Mit seiner Frau wollte der Angeklagte schon damals nach Brasilien auswandern. Da er einen Jagdschein gemacht hatte, besaß er auch drei legale Waffen, die er nicht mit nach Brasilien nehmen konnte und verkaufen wollte. Über ein spezielles Online-Portal wurde er eine Langwaffe schnell los, doch für die beiden anderen Waffen, einen Revolver und eine Glock 17 Pistole, habe sich lange kein Käufer gefunden. Schließlich zeigte ein Mann Interesse, der im Internet unter dem Namen „Graf” mit dem Angeklagten kommunizierte. Er habe den Angeklagten zunächst gebeten, ihm die Waffe per Sonderversand zu schicken. Der 39-Jährige forderte ein Foto seiner Waffenbesitzkarte. Als der Käufer bat, die Waffe statt an ihn selbst an seinen Schwager zu schicken, lehnte der Angeklagte dies ab. Daraufhin wollte „Herr Graf” die Waffe doch persönlich abholen. Die Berechtigung des Käufers wollte der Angeklagte dann vor Ort überprüfen.

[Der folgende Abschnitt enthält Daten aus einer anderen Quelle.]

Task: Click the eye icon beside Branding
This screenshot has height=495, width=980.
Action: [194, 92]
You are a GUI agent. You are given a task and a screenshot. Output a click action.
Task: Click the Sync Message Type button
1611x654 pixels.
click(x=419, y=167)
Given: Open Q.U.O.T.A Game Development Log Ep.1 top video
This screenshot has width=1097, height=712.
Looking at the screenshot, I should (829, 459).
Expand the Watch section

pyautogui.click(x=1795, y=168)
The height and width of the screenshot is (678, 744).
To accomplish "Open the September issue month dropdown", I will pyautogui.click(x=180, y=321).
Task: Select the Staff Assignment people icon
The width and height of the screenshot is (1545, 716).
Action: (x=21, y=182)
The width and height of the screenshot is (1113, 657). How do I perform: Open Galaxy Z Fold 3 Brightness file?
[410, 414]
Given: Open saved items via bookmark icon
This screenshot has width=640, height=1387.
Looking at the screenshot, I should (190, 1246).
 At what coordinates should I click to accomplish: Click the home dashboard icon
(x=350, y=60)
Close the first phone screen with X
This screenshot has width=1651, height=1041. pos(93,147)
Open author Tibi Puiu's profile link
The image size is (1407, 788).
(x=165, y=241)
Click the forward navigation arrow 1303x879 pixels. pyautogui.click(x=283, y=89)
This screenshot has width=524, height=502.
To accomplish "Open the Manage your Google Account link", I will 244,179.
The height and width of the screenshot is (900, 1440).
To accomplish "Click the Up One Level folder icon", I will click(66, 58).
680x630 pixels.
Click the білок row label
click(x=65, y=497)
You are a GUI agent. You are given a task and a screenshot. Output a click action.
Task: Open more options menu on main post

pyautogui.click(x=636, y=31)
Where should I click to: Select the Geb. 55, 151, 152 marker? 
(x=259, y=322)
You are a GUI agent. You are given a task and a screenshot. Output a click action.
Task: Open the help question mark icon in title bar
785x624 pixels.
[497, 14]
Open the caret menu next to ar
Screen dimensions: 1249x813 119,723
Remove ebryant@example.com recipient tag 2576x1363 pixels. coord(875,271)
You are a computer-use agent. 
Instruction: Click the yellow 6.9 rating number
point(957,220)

„An dem Tag hab ich noch ein Spielhaus aus dem Garten verkauft, bei Ebay Kleinanzeigen”, erzählt der Mann auf der Anklagebank. Am Abend habe er sich dann mit den Waffen und Dokumenten auf den Weg zum vereinbarten Treffpunkt, der Kapelle St. Salvator, gemacht. Auf dem Parkplatz traf er einen jungen Mann, der ihn mit seinem Nachnamen ansprach. Allerdings handelte es sich nicht um Herrn Graf, und er wollte auch die Waffen nicht kaufen. Stattdessen sei er selbst gekommen, um dem Angeklagten seine Armbrust zu verkaufen.

„Ich habe dann so die Theorie gehabt, dass irgendein Dritter uns beide da hingelockt hatte”, erzählt der Dachauer. Der weitere vermeintliche Verkäufer habe sehr niedergeschlagen darüber gewirkt, dass er die weite Anfahrt umsonst gemacht hatte. Die beiden hätten Nummern ausgetauscht, dann habe der Angeklagte sich auf den Weg nach Hause gemacht. Noch auf der Autobahn erreichte ihn dann ein Anruf des 19-Jährigen. „Er klang noch niedergeschlagener”, so der 40-Jährige, erzählte, nun springe auch noch sein Auto nicht an. Er bat um Hilfe beim Starten. Der Angeklagte habe ein mulmiges Gefühl gehabt, fuhr aber zurück zur Kapelle. Allerdings lud er zuvor das Magazin der Pistole mit drei Patronen und behielt die Waffe in der rechten, das Magazin in der linken Hosentasche.

Auf dem Parkplatz habe der 19-Jährige seine Motorhaube bereits geöffnet. „Da stand er auf einmal vor mir und hat mit der Armbrust auf meinen Kopf gezielt. Ich konnte den Pfeil erkennen in der Armbrust, und auch, dass sie gespannt war.” Der Angeklagte habe die Waffe weggeschlagen. Da sei der Pfeil an seinem Kopf vorbei geflogen. „In dem Moment war mir klar, dass er mich in die Falle gelockt hatte, meine Waffe wollte und dass er dafür auch töten würde.”

Alles sei dann unglaublich schnell gegangen, „schneller, als ich das jetzt erzählen kann.” Der 19-Jährige sei auf ihn zugesprungen und habe ihn auf den Boden gedrückt. „Ich hatte in diesem Moment echt Todesangst.” Der Angreifer habe ihn im Schwitzkasten gehalten, doch die Hände des Angeklagten blieben frei. Er habe es geschafft, seine Waffe zu laden. „Ich konnte seine Hände nicht sehen und stellte mir vor, dass er vielleicht gerade eine Waffe zieht, ein Messer oder so”, erzählt der 40-Jährige. Es sei ihm klar gewesen, dass der andere Mann die Pistole nicht bekommen darf. Er habe keine andere Möglichkeit gesehen, als abzudrücken.

Er traf den 19-Jährigen in den Kopf. Danach sei ihm sofort bewusst gewesen, dass er Hilfe holen muss. Er alarmierte den Notruf. Dadurch konnte das Leben des 19-Jährigen gerettet werden. Allerdings sind 30 Prozent seines Gehirns geschädigt, er ist auf einem Auge blind und kann nicht mehr selbstständig laufen. „Ich wollte nie auf Menschen schießen, und ich wünschte, der Herr wäre heute noch gesund”, sagt der 40-Jährige. „Ich wünschte, wir hätten uns nie kennengelernt.”

Noch wurden keine Zeugen gehört. Am 13. Mai geht der Prozess weiter.